• [Problem] Reproduce the stretch of the listing from the line containing "The width and" through the line containing "tap(363, 356)", both included, leaving the pictures out of your answer.

• [Available records]
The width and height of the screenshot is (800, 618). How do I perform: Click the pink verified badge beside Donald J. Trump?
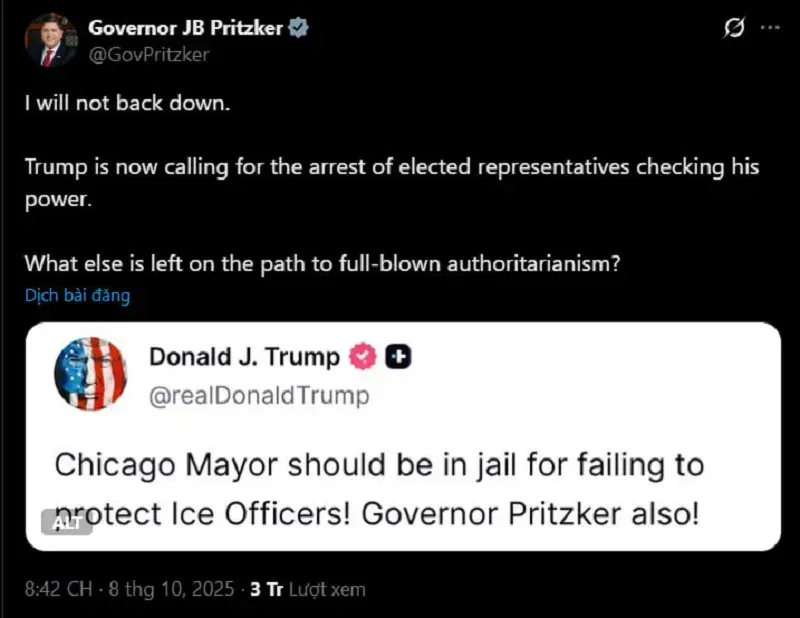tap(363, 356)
--
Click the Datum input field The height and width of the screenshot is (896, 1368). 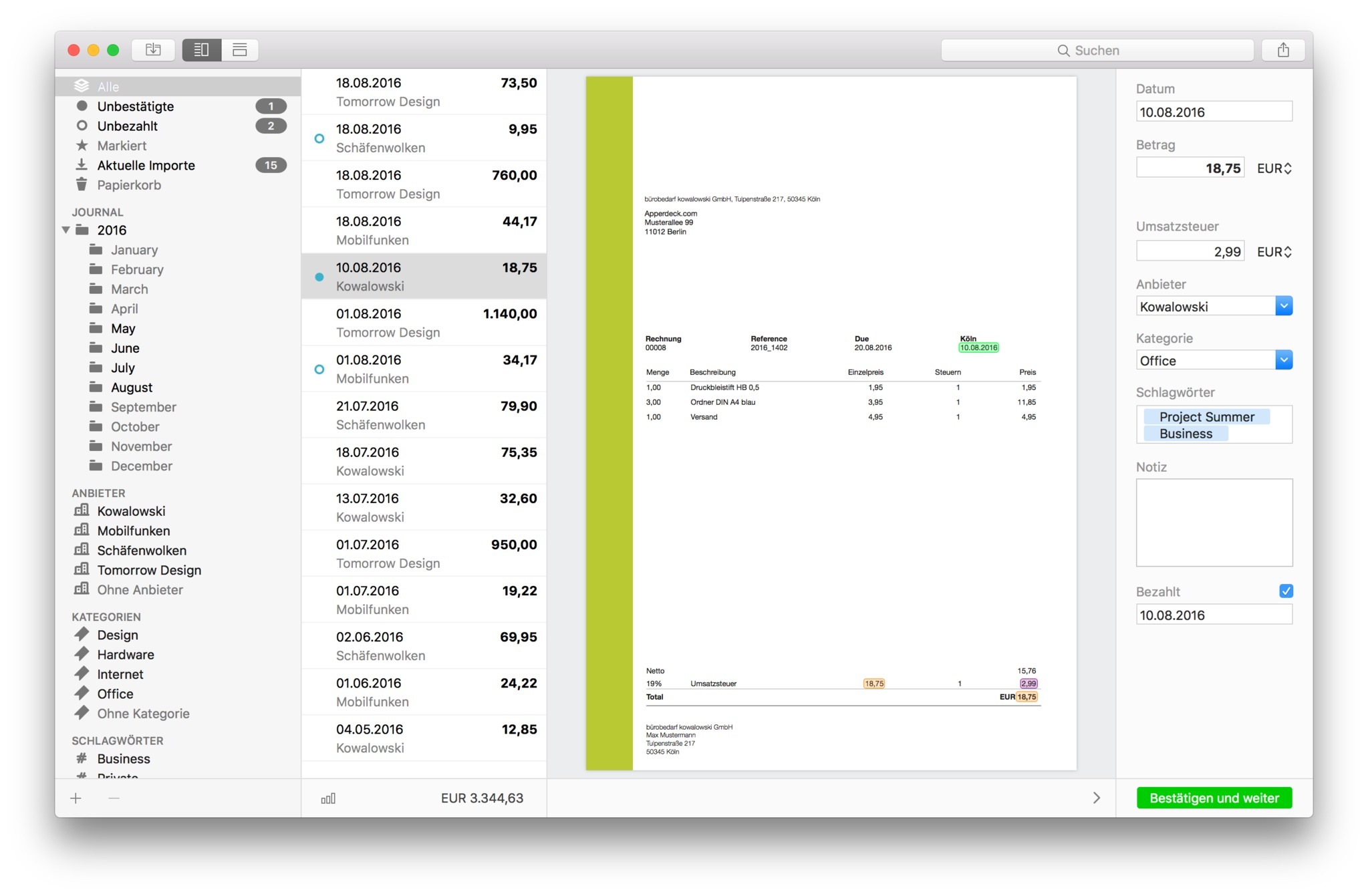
...
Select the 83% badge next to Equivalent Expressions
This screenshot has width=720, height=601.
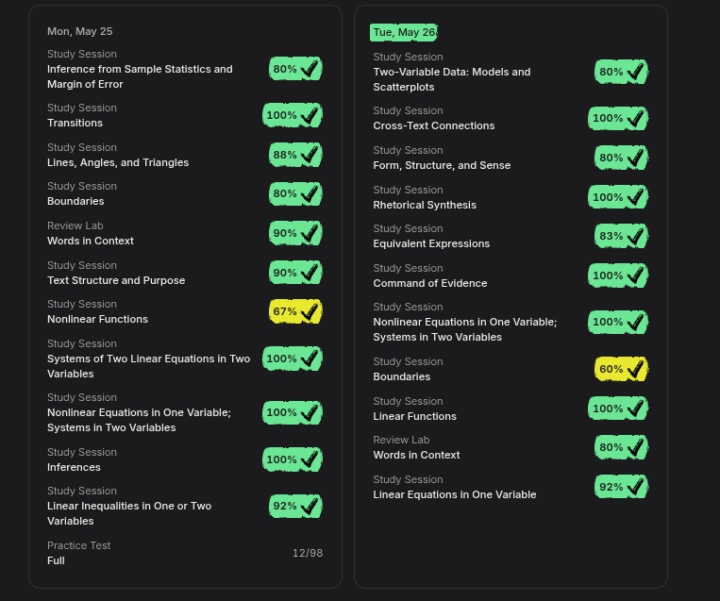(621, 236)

• [Exercise output]
The width and height of the screenshot is (800, 618). How do I perform: Click the pink verified badge beside Donald J. Trump?
tap(363, 356)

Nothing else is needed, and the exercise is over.